7.10
The rudder horn H-25 is glued on in line with the linkage. The steel wire is simply bent and mounted
on the rudder horn, making it easy to dismantle the tailplane.
The fuselage
7.11
Fit the tail unit servos in the servo board in the fuselage. To do so, use the rubber bushings and the
brass sleeves attached to the servos.
7.12
Establish the linkages to the rudders with the steel wires, soldering sleeves and clevises.
7.13
The drive is also built in, and the engine is screwed directly onto the engine dome.
Downthrust and sidethrust are each 0 degrees.
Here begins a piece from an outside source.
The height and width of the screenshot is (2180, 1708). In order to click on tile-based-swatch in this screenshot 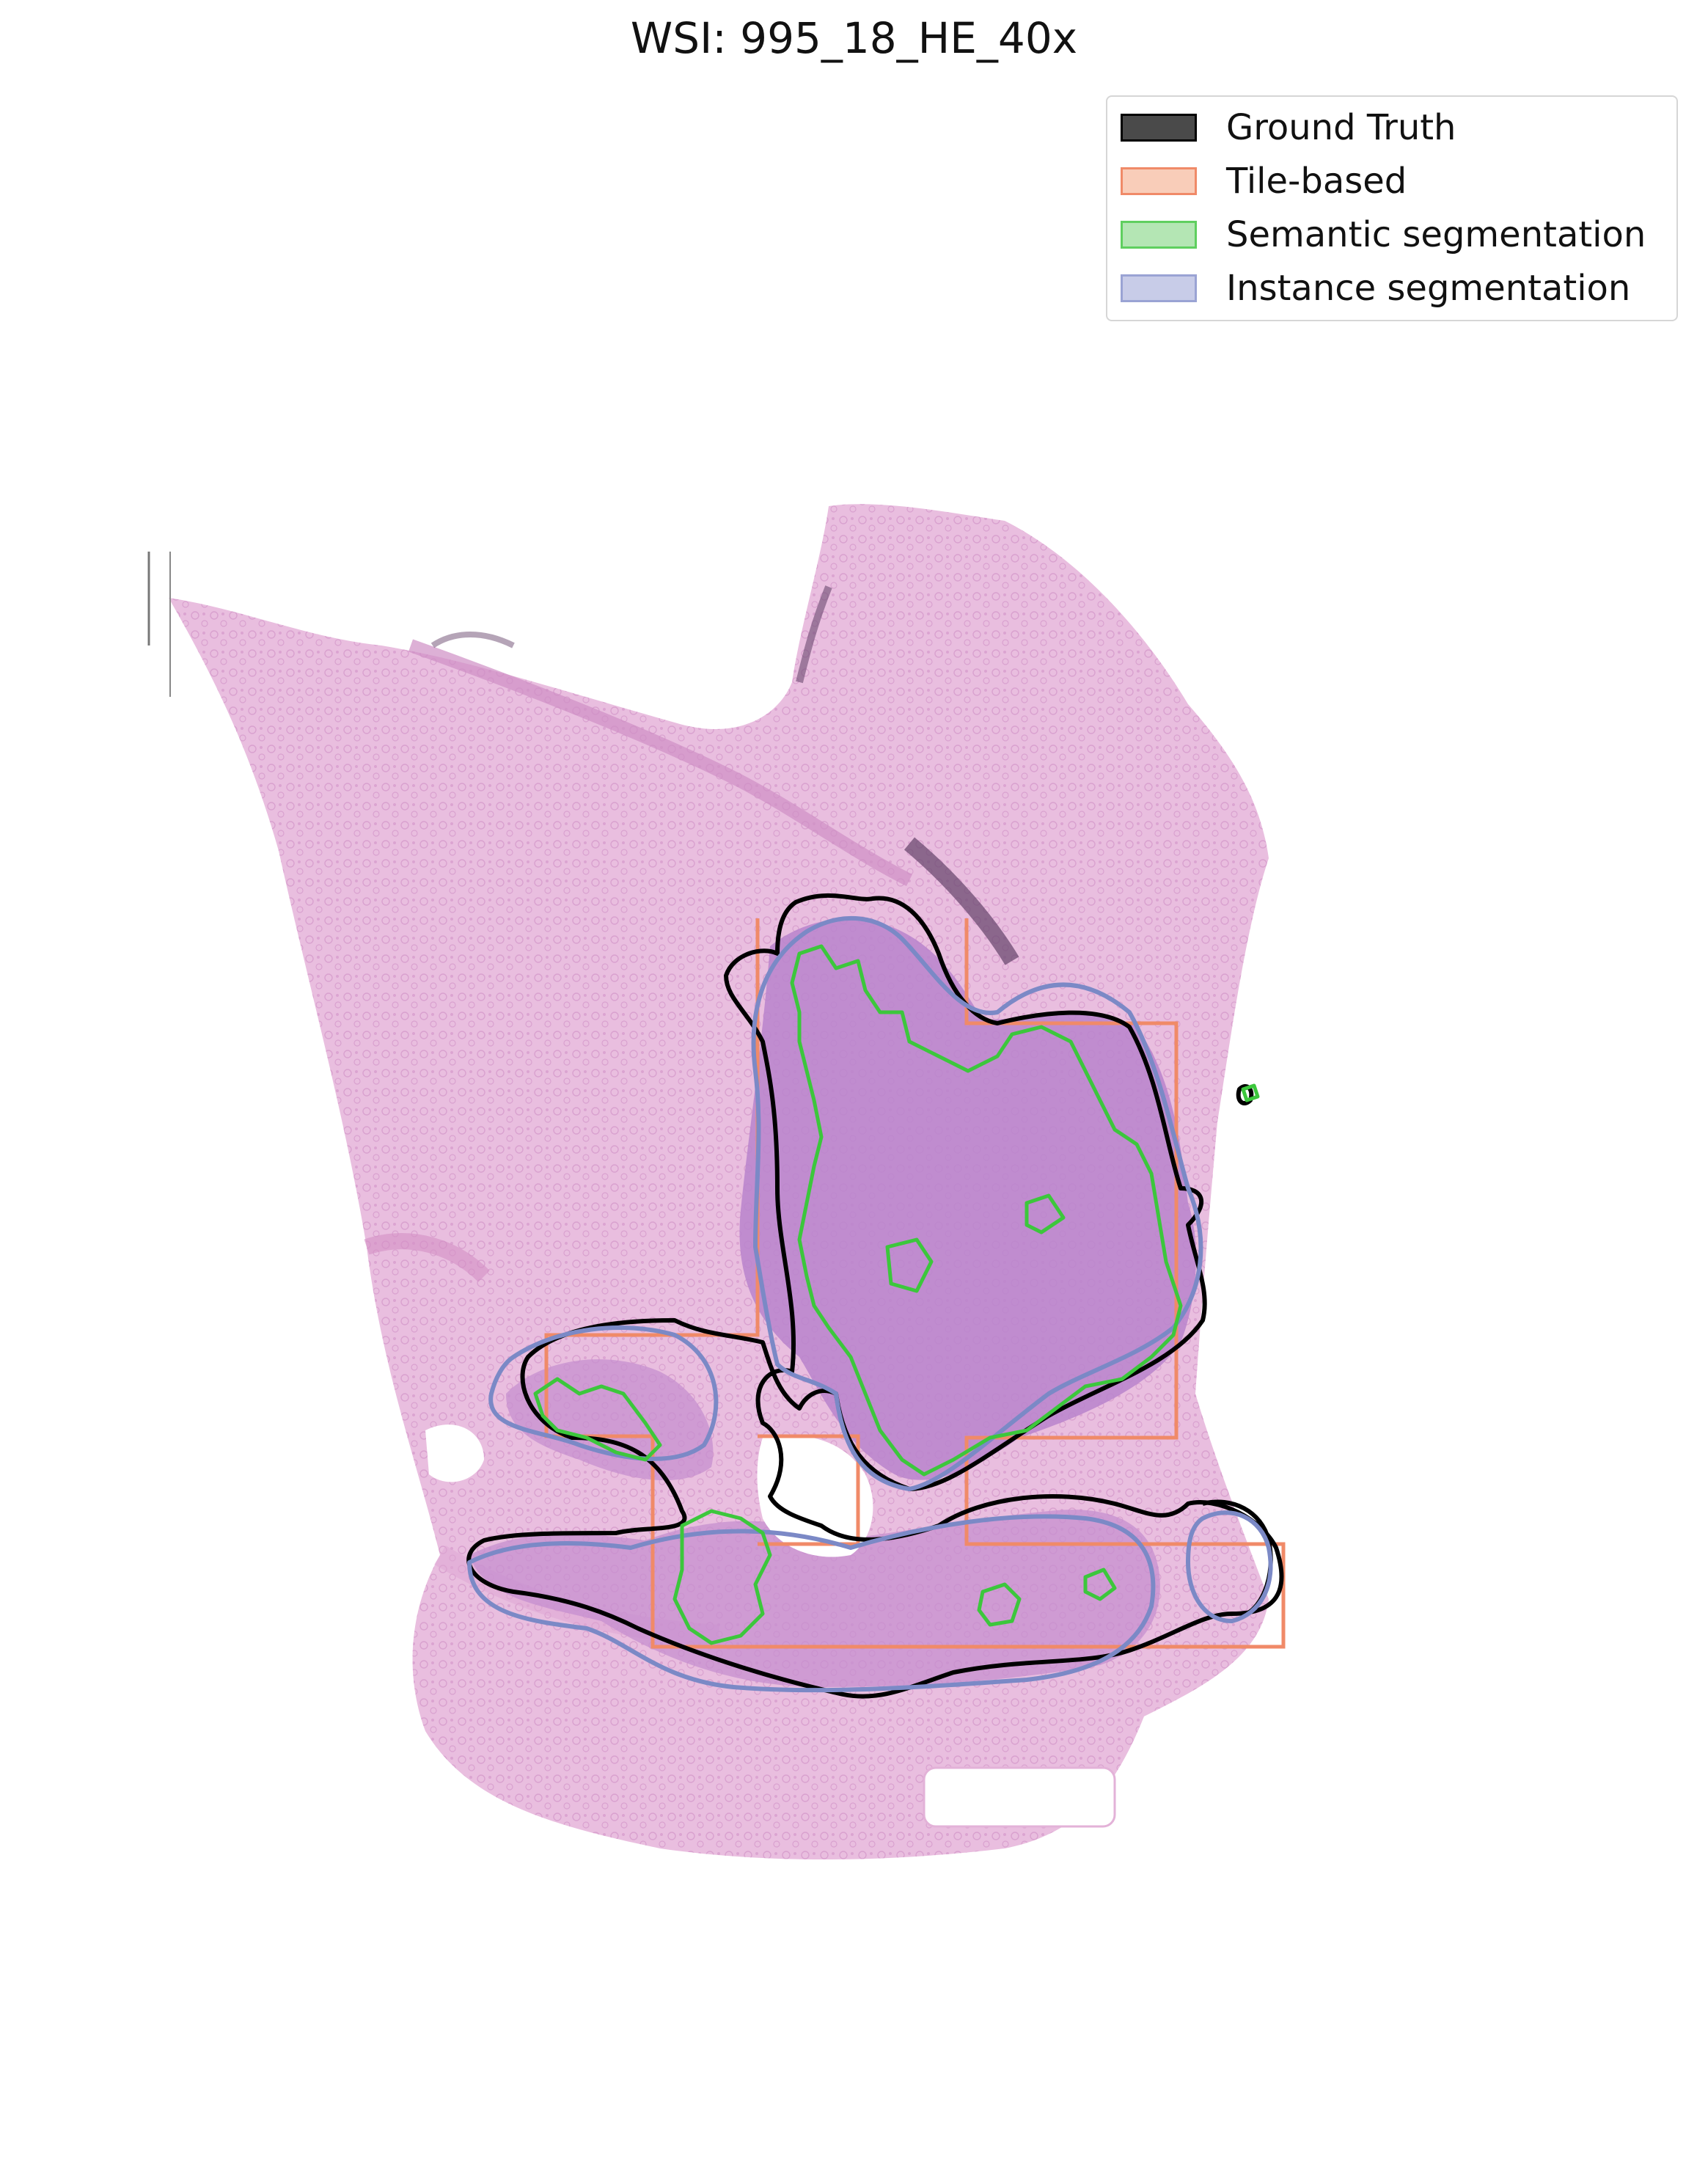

This means that the model will have neutral flight.
7.14
Finally, the edges of the cockpit are glued together with the plastic tube (cut to length) and the cockpit
windows are stuck on. A model pilot would then give the model a finishing touch.
The landing gear
No.
Designation
Quantity Material
Dimensions
Comments/plate
TM-19
Landing gear
2
Steel
4 mm
Bent part
TM-20
Fastening straps
4
Nylon
-
Finished part
TM-21
Fixing screws
8
Metal
2.9 x 9.5 mm
Finished part
TM-22
Adjusting rings with Allen screws
4
Steel
4 mm
Finished part
TM-23
Wheels
2
Plastic
70 mm
Finished part
TM-24
Landing gear struts
1
Beech
D4 x 700 mm
Round rod
7.15
The finished, bent steel wires TM-19 are inserted into the grooves of the multi-layered hardwood slats
in the middle section of the wing and fixed using the plastic straps. The wheels TM-23 are attached
and fixed in place using the adjusting rings TM-22.
7.16
If you are flying on uneven terrain, we recommend tilting the landing gear legs forwards slightly. To do
so, you would have to drill the vertical holes into the landing gear rail with an incline.
7.17
Optionally, you can add a little extra authenticity to the landing gear by making four struts from the
round beech rods TM-24 and attaching these to the legs of the landing gear using two-component ad-
hesive and a little winding wire. Instead of the winding wire, you can also use a couple of carbon rov-
ings and soak them with superglue.
Notes for flying / settings
7.18
The wings are fixed onto the middle section using the glass fibre reinforced plastic rods TF-59. The
magnets will make a sound as they lock into place.
7.19
Weigh the Klemm to make sure that its
centre of gravity is 70 to 75 mm
from the leading edge of the
middle section. You can screw the lead beneath the engine dome.
7.20
The rudder deflections are set as follows:
Elevator:
above 9 mm
below 9 mm
Aileron:
above 12 mm
below 6 mm
Rudder:
maximum on both sides
7.21
During take-off, you will see that the model tends to swing to the left. Prepare yourself for this and
counteract it immediately. Only when the speed increases can you set the rudder to almost zero.
7.22
Once it is in the air, familiarise yourself with the flight characteristics. Stalling in particular should be
tested out at sufficient height. However, there shouldn't be any unpleasant surprises when it comes to
the surface of the fabric foil. Serious aerobatic manoeuvres are out of the question – the Klemm was
not designed for that. But a loop-the-loop or two, a nice, slow roll and a little bit of inverted flight won't
do any harm.
7.23
To land, leave yourself plenty of space – the Klemm glides very well. During landing, turn the engine
off completely, but allow the propeller to continue to turn until it comes to a halt. When travelling on the
ground, pull the elevator up completely so that the model does not tip over onto its nose.
Enjoy lots of great flights with your Klemm 25.